- _What the task asks_
Please reproduce every one of the rows below word for word.

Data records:
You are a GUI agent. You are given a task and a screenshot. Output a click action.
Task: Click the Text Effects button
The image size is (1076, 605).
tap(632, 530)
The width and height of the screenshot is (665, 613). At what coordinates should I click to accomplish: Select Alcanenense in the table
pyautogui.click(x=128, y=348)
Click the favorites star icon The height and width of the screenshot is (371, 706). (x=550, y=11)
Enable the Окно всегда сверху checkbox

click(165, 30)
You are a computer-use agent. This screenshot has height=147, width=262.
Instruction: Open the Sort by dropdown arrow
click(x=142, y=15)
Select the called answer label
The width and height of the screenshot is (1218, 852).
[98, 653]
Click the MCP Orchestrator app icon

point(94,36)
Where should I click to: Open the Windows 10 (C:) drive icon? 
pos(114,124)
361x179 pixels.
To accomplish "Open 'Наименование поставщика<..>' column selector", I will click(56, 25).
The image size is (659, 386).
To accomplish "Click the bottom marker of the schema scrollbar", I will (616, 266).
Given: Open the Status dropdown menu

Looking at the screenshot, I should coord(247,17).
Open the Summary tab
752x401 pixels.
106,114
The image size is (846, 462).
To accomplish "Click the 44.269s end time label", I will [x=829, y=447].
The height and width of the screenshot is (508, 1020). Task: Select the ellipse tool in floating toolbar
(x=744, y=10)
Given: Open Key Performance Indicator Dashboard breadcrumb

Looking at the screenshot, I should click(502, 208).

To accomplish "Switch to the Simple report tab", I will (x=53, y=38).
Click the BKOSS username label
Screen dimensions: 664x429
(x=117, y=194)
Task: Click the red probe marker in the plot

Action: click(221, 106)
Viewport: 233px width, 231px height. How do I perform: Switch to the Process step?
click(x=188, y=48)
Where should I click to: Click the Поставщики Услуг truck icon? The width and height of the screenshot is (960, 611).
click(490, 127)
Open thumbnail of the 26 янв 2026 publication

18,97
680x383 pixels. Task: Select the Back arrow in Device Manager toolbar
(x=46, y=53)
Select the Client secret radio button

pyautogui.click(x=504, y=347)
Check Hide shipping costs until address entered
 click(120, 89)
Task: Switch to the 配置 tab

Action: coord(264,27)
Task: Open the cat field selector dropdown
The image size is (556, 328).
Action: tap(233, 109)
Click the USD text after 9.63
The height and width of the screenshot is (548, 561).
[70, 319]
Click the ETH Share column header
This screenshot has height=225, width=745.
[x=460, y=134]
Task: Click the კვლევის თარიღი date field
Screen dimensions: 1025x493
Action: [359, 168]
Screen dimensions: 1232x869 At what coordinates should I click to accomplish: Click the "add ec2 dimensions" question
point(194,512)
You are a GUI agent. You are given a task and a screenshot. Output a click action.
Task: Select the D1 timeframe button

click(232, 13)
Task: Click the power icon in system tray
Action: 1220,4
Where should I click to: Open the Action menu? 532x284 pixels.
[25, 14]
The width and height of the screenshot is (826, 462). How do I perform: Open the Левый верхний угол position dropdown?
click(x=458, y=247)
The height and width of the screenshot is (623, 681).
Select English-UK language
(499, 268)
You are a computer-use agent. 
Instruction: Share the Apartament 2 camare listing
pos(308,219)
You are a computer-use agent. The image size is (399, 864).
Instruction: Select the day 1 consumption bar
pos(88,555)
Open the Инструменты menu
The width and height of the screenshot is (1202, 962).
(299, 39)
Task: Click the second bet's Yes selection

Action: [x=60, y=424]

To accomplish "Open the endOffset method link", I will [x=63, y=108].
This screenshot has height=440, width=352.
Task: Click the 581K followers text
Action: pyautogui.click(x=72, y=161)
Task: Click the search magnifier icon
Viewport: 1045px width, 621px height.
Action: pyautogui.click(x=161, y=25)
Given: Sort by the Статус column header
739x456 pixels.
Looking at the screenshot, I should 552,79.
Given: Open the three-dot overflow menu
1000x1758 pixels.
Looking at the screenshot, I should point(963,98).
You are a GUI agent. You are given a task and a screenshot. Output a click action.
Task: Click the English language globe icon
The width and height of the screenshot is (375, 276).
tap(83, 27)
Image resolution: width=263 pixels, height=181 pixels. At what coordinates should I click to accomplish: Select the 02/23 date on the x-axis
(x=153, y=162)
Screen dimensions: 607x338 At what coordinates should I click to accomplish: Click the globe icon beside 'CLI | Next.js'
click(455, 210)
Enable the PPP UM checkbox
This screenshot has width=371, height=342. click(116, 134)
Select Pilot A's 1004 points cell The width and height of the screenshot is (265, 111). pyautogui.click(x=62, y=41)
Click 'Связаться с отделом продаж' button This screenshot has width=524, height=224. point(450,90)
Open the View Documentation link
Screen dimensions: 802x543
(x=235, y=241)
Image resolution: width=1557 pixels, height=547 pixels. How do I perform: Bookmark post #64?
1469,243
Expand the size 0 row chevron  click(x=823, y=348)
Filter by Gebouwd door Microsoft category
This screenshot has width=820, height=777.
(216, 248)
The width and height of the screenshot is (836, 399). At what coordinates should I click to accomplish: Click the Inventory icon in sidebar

- _Complete output_
You are a GUI agent. You are given a task and a screenshot. Output a click action.
Task: Click the Text Effects button
The image size is (1076, 605).
tap(632, 530)
The width and height of the screenshot is (665, 613). At what coordinates should I click to accomplish: Select Alcanenense in the table
pyautogui.click(x=128, y=348)
Click the favorites star icon The height and width of the screenshot is (371, 706). (x=550, y=11)
Enable the Окно всегда сверху checkbox

click(165, 30)
You are a computer-use agent. This screenshot has height=147, width=262.
Instruction: Open the Sort by dropdown arrow
click(x=142, y=15)
Select the called answer label
The width and height of the screenshot is (1218, 852).
[98, 653]
Click the MCP Orchestrator app icon

point(94,36)
Where should I click to: Open the Windows 10 (C:) drive icon? 
pos(114,124)
361x179 pixels.
To accomplish "Open 'Наименование поставщика<..>' column selector", I will click(56, 25).
The image size is (659, 386).
To accomplish "Click the bottom marker of the schema scrollbar", I will (616, 266).
Given: Open the Status dropdown menu

Looking at the screenshot, I should coord(247,17).
Open the Summary tab
752x401 pixels.
106,114
The image size is (846, 462).
To accomplish "Click the 44.269s end time label", I will [x=829, y=447].
The height and width of the screenshot is (508, 1020). Task: Select the ellipse tool in floating toolbar
(x=744, y=10)
Given: Open Key Performance Indicator Dashboard breadcrumb

Looking at the screenshot, I should click(502, 208).

To accomplish "Switch to the Simple report tab", I will (x=53, y=38).
Click the BKOSS username label
Screen dimensions: 664x429
(x=117, y=194)
Task: Click the red probe marker in the plot

Action: click(221, 106)
Viewport: 233px width, 231px height. How do I perform: Switch to the Process step?
click(x=188, y=48)
Where should I click to: Click the Поставщики Услуг truck icon? The width and height of the screenshot is (960, 611).
click(490, 127)
Open thumbnail of the 26 янв 2026 publication

18,97
680x383 pixels. Task: Select the Back arrow in Device Manager toolbar
(x=46, y=53)
Select the Client secret radio button

pyautogui.click(x=504, y=347)
Check Hide shipping costs until address entered
 click(120, 89)
Task: Switch to the 配置 tab

Action: coord(264,27)
Task: Open the cat field selector dropdown
The image size is (556, 328).
Action: tap(233, 109)
Click the USD text after 9.63
The height and width of the screenshot is (548, 561).
[70, 319]
Click the ETH Share column header
This screenshot has height=225, width=745.
[x=460, y=134]
Task: Click the კვლევის თარიღი date field
Screen dimensions: 1025x493
Action: [359, 168]
Screen dimensions: 1232x869 At what coordinates should I click to accomplish: Click the "add ec2 dimensions" question
point(194,512)
You are a GUI agent. You are given a task and a screenshot. Output a click action.
Task: Select the D1 timeframe button

click(232, 13)
Task: Click the power icon in system tray
Action: 1220,4
Where should I click to: Open the Action menu? 532x284 pixels.
[25, 14]
The width and height of the screenshot is (826, 462). How do I perform: Open the Левый верхний угол position dropdown?
click(x=458, y=247)
The height and width of the screenshot is (623, 681).
Select English-UK language
(499, 268)
You are a computer-use agent. 
Instruction: Share the Apartament 2 camare listing
pos(308,219)
You are a computer-use agent. The image size is (399, 864).
Instruction: Select the day 1 consumption bar
pos(88,555)
Open the Инструменты menu
The width and height of the screenshot is (1202, 962).
(299, 39)
Task: Click the second bet's Yes selection

Action: [x=60, y=424]

To accomplish "Open the endOffset method link", I will [x=63, y=108].
This screenshot has height=440, width=352.
Task: Click the 581K followers text
Action: pyautogui.click(x=72, y=161)
Task: Click the search magnifier icon
Viewport: 1045px width, 621px height.
Action: pyautogui.click(x=161, y=25)
Given: Sort by the Статус column header
739x456 pixels.
Looking at the screenshot, I should 552,79.
Given: Open the three-dot overflow menu
1000x1758 pixels.
Looking at the screenshot, I should point(963,98).
You are a GUI agent. You are given a task and a screenshot. Output a click action.
Task: Click the English language globe icon
The width and height of the screenshot is (375, 276).
tap(83, 27)
Image resolution: width=263 pixels, height=181 pixels. At what coordinates should I click to accomplish: Select the 02/23 date on the x-axis
(x=153, y=162)
Screen dimensions: 607x338 At what coordinates should I click to accomplish: Click the globe icon beside 'CLI | Next.js'
click(455, 210)
Enable the PPP UM checkbox
This screenshot has width=371, height=342. click(116, 134)
Select Pilot A's 1004 points cell The width and height of the screenshot is (265, 111). pyautogui.click(x=62, y=41)
Click 'Связаться с отделом продаж' button This screenshot has width=524, height=224. point(450,90)
Open the View Documentation link
Screen dimensions: 802x543
(x=235, y=241)
Image resolution: width=1557 pixels, height=547 pixels. How do I perform: Bookmark post #64?
1469,243
Expand the size 0 row chevron  click(x=823, y=348)
Filter by Gebouwd door Microsoft category
This screenshot has width=820, height=777.
(216, 248)
The width and height of the screenshot is (836, 399). At what coordinates should I click to accomplish: Click the Inventory icon in sidebar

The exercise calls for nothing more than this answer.